0

Take traditional Ridge regression,

$$ Y_i = \sum_{j=0}^m \beta_{j} X_{i,j} + \epsilon_i $$

we minimize

$$ L_{ridge} = \arg \min_\hat{\beta}(\lambda||\beta||_2^2 + ||\epsilon||^2)$$

where $\lambda$ is the regularization penalty.

Suppose instead our model we wrote our model as

$$ Y_i = \sum_{j=0}^m \beta_j X_{i,j} + \sum_{j=1}^n \beta_{m+j} I_j $$

where $I_j=1$ if $j=i$ and 0 otherwise. In other words, the errors become additional parameters, one for each observation. Now we minimize

$$ L_{ridge} = \arg\min_\hat{\beta}(\lambda||\beta_{1..m}||_2^2 + ||\beta_{m+1,...,m+n}||_2^2)$$

In this case, assuming standardized coefficients, shouldn't it be clear that these "error"/ residual parameters should be treated as any other; i.e. $\lambda = 1$?, so just

$$ L_{ridge} = \arg\min_\hat{\beta}(||\beta_{1..m+n}||_2^2)$$

I see this answer here, but if the data is standardized, I don't see why these error parameters should have a different weight? (Maybe they need to be standardized too.)

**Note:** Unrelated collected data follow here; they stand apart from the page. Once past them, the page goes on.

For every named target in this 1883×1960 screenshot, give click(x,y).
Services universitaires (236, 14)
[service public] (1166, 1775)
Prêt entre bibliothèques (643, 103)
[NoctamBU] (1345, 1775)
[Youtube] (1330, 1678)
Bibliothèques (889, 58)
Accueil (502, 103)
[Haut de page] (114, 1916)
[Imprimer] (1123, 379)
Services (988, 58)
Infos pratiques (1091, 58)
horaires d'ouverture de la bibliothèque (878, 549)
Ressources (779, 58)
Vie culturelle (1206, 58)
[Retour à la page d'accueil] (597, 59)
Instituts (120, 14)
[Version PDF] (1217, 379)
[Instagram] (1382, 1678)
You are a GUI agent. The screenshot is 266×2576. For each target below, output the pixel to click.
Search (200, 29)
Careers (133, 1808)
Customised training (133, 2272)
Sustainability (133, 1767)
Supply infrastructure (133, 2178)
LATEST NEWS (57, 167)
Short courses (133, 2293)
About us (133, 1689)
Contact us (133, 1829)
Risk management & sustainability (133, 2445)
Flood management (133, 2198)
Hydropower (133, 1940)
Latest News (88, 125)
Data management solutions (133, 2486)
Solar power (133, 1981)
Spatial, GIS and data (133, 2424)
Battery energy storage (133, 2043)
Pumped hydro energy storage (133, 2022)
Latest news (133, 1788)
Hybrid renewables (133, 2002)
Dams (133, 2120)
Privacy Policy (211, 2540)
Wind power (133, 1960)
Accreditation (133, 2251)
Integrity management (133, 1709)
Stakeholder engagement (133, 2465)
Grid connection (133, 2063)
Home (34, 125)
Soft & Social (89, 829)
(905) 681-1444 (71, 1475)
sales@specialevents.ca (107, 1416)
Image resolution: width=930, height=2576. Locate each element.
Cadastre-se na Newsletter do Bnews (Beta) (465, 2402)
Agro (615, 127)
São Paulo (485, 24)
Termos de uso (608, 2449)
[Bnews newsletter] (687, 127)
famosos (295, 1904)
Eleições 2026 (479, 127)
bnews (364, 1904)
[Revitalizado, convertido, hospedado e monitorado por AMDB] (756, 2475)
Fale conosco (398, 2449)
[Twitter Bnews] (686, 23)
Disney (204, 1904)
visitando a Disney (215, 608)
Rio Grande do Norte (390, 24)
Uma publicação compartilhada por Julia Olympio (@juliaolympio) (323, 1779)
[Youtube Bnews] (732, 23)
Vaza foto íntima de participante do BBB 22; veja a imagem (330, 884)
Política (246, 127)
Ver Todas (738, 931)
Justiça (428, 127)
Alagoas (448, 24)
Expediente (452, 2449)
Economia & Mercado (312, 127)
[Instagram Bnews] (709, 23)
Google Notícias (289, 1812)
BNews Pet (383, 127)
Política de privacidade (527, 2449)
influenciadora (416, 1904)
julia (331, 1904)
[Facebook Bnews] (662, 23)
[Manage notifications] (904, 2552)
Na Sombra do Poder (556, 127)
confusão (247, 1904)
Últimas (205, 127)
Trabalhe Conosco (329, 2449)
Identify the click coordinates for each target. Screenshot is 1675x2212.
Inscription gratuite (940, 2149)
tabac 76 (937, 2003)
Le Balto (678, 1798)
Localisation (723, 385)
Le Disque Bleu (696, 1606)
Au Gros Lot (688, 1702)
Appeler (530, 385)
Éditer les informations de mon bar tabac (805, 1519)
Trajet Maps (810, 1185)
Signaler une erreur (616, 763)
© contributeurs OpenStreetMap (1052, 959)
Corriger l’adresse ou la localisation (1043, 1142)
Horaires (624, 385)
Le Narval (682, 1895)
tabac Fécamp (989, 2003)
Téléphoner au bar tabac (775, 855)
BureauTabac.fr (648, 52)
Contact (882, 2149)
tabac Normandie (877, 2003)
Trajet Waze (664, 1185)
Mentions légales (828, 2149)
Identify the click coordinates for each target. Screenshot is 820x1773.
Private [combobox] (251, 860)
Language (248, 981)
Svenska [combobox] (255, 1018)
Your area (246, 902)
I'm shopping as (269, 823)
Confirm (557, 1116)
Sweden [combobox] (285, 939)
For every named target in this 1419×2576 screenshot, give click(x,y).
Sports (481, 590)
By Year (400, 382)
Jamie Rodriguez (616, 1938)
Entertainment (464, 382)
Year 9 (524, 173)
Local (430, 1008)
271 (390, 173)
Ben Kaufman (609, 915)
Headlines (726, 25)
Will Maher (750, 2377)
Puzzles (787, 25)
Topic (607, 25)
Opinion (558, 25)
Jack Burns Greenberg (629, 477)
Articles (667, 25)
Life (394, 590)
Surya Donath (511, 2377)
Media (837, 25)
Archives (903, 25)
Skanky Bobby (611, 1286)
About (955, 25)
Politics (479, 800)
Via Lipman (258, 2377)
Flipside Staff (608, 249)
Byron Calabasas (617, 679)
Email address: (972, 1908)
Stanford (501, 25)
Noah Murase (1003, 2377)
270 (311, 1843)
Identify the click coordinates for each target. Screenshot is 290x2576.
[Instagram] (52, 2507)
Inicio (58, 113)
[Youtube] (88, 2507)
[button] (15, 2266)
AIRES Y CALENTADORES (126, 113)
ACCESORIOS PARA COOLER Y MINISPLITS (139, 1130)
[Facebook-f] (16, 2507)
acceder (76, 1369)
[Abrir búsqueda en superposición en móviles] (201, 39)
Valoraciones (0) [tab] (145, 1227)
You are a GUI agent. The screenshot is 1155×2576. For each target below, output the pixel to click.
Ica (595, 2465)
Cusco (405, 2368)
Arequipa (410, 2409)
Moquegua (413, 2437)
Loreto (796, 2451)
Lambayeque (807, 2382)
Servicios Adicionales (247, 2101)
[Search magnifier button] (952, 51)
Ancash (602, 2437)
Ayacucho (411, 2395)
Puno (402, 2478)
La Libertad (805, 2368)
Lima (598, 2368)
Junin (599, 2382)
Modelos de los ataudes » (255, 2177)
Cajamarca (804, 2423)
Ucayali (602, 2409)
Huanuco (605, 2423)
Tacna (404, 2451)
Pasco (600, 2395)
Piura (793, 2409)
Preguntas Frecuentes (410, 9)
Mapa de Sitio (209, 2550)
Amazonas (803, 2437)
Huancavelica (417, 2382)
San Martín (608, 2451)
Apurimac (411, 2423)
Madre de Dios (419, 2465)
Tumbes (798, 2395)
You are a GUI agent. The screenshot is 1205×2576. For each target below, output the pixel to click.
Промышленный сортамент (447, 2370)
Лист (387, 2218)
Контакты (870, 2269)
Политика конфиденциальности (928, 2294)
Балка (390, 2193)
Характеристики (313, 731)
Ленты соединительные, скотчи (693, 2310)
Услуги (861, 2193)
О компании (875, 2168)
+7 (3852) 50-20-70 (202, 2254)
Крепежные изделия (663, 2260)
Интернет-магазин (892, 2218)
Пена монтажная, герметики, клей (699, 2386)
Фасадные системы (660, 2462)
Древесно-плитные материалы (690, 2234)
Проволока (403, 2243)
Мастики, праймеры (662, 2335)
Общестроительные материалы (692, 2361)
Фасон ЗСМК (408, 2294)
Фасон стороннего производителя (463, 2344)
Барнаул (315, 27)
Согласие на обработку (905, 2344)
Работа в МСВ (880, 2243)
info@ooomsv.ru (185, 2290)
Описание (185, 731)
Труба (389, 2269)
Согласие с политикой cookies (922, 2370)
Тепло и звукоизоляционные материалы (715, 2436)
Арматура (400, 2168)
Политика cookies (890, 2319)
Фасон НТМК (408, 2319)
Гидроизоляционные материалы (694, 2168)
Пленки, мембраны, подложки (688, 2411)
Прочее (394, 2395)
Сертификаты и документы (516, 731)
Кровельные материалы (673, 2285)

(Equivalent question for Lasso with Least Absolute Deviations.)

Sycorax
  • 90,934
dashnick
  • 161
  • 8
  • Shouldn't the coefficients be $\beta_j$ instead of $\beta_{i,j}$ (unless these are random effects)? –  Jun 23 '22 at 00:13
  • Right, fixed, thanks. – dashnick Jun 23 '22 at 00:28
  • Typically our goal is predictive accuracy or accuracy via a cross-validation method of one sort or another; there is no reason to believe that $\lambda=1$ is optimal for out-of-sample accuracy measures. Furthermore, even with respect to your in-sample argument, the "error" parameters are not real errors, they are just an artifact of a particular formulation of the problem. Generally, we don't want to treat formulation artifacts identically to how we treat real, in this case, errors. – jbowman Jun 23 '22 at 00:28
  • @jbowman maybe "errors" is misleading, "residuals" if you like. But anyway seems arbitrary that just because these parameters only apply to a single observation they are treated differently. Imagine there was a categorical variable that only applied to 2 records.. this parameter would show up with the lambda. But categories with 1 record are fundamentally different? – dashnick Jun 23 '22 at 00:42
  • It's not an observation at all, it's an artifact of how we write out the problem. There is no collection of $m$ data points with dependent variable values $=0$ and each of the $m$ independent variables with value $1$ exactly once. Given that they aren't real, observed, data points, why should I treat them as if they were? – jbowman Jun 23 '22 at 01:51
  • "shouldn't it be clear that these "error"/ residual parameters should be treated as any other" This is not clear at all, why should you treat $\lambda = 1$? Just because you were able to relabel the $\epsilon$ as $\beta$. – Sextus Empiricus Jun 23 '22 at 05:39

1 Answers1

0

$\lambda$ doesn't equal $1$ because it is defined as $\sigma^2/\tau^2$ where the $\sigma$ is the observation standard deviation and $\tau$ is the standard deviation of the prior on the coefficients $\beta_j$. Remember the point of ridge regression is to impose a penalty for the coefficients to become too large in magnitude, i.e. a prior $p({\beta})=\prod_j\mathcal N(\beta_j|0,\tau^2)$ is placed on the coefficients. In general when we place a Gaussian prior on parameters of a model to encourage them to be small this is called $\mathscr l_2$ regularization or weight decay.

$\lambda$ is greater than or equal to $0$ with larger values meaning larger precision $1/\tau^2$. Since the prior of $\beta_j$ has mean $0$, this pulls the coefficients closer to $0$ giving them smaller magnitudes.